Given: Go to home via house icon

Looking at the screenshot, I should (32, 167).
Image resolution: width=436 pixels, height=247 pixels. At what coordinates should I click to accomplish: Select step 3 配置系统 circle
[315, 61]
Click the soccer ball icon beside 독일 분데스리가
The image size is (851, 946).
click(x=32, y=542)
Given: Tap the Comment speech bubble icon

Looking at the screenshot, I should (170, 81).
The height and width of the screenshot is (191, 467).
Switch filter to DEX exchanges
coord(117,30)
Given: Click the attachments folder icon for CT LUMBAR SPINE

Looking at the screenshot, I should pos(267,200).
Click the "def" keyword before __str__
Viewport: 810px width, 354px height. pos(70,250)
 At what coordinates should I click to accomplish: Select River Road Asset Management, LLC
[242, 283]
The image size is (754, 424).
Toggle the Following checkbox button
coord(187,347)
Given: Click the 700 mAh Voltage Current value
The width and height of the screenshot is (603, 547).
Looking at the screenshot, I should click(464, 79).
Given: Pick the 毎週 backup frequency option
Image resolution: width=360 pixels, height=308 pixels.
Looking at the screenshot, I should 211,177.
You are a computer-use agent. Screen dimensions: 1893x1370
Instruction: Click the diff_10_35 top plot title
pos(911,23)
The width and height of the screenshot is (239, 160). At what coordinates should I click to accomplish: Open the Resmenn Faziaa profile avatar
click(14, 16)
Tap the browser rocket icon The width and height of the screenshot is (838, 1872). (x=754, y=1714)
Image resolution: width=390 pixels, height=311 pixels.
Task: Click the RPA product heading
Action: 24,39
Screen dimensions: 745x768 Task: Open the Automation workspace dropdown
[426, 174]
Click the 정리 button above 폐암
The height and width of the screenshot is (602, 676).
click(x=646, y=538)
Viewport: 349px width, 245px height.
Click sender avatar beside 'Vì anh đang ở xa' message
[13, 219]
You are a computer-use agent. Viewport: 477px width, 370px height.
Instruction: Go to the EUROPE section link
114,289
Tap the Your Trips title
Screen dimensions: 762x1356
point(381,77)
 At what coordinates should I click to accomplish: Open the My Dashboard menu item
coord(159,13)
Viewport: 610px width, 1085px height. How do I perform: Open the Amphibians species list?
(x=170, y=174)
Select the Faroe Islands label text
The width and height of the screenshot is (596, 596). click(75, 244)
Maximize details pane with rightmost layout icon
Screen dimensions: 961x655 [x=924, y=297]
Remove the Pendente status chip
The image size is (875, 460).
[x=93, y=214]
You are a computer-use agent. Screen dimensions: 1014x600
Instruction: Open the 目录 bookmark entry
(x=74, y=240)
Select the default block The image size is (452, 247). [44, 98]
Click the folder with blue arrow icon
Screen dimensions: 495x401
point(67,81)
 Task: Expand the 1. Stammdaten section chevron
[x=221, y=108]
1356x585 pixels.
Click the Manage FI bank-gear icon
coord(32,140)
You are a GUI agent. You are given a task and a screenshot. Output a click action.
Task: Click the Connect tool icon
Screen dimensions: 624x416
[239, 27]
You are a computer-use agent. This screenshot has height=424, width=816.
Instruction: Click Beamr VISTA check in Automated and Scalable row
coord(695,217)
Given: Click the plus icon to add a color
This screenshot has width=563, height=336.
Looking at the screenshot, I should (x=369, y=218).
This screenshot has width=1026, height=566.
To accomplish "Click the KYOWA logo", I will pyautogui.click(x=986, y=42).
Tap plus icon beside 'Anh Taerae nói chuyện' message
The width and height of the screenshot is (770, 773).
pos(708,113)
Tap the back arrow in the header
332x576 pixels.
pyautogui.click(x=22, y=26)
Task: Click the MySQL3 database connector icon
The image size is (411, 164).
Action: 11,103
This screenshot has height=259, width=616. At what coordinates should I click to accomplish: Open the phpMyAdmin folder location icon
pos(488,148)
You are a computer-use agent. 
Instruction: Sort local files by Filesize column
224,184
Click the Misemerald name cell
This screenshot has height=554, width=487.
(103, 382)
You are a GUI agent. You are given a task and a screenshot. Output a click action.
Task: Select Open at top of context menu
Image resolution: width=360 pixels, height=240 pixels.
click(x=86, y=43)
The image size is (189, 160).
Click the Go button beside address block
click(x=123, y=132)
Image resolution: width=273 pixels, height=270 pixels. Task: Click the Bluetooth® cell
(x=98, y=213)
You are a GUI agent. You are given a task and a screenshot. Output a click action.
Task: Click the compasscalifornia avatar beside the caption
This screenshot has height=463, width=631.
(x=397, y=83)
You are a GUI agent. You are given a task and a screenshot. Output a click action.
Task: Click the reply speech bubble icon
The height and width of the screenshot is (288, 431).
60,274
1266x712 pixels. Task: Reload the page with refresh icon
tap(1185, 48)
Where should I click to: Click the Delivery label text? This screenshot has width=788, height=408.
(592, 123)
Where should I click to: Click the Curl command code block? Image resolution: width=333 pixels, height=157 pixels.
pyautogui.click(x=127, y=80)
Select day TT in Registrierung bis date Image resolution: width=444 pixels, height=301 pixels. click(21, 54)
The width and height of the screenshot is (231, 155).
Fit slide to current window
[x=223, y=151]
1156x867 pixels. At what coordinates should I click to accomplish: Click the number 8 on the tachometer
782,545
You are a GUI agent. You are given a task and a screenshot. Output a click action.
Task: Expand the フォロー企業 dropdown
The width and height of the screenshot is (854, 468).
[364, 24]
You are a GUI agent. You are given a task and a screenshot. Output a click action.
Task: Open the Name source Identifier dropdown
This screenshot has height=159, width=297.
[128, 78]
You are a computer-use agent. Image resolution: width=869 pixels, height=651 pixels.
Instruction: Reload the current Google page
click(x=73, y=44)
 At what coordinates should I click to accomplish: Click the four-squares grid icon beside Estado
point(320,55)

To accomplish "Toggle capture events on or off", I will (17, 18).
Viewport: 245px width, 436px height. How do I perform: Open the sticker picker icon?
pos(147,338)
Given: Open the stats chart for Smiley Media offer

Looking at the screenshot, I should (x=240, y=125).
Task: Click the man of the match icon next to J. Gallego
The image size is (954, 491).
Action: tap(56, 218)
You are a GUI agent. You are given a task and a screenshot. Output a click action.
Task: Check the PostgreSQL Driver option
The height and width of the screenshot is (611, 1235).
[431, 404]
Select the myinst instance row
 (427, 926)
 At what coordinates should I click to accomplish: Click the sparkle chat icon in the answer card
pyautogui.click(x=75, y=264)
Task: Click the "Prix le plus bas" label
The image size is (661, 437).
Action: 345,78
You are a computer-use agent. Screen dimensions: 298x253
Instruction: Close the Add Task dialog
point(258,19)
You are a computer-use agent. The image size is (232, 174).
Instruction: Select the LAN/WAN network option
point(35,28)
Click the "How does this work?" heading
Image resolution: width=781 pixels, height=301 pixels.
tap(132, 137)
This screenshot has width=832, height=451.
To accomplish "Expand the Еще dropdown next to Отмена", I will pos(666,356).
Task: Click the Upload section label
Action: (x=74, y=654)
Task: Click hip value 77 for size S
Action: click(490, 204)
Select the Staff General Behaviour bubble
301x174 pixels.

━━━━━━━━━━━━━━━━━━━━━━━━━━━━━━

#### Exercise goal:
From the very first line of the records down to the line with "Given: Click the 700", please write out each line exactly, including both ends and no other lines.

#### Task output:
Given: Go to home via house icon

Looking at the screenshot, I should (32, 167).
Image resolution: width=436 pixels, height=247 pixels. At what coordinates should I click to accomplish: Select step 3 配置系统 circle
[315, 61]
Click the soccer ball icon beside 독일 분데스리가
The image size is (851, 946).
click(x=32, y=542)
Given: Tap the Comment speech bubble icon

Looking at the screenshot, I should (170, 81).
The height and width of the screenshot is (191, 467).
Switch filter to DEX exchanges
coord(117,30)
Given: Click the attachments folder icon for CT LUMBAR SPINE

Looking at the screenshot, I should pos(267,200).
Click the "def" keyword before __str__
Viewport: 810px width, 354px height. pos(70,250)
 At what coordinates should I click to accomplish: Select River Road Asset Management, LLC
[242, 283]
The image size is (754, 424).
Toggle the Following checkbox button
coord(187,347)
Given: Click the 700 mAh Voltage Current value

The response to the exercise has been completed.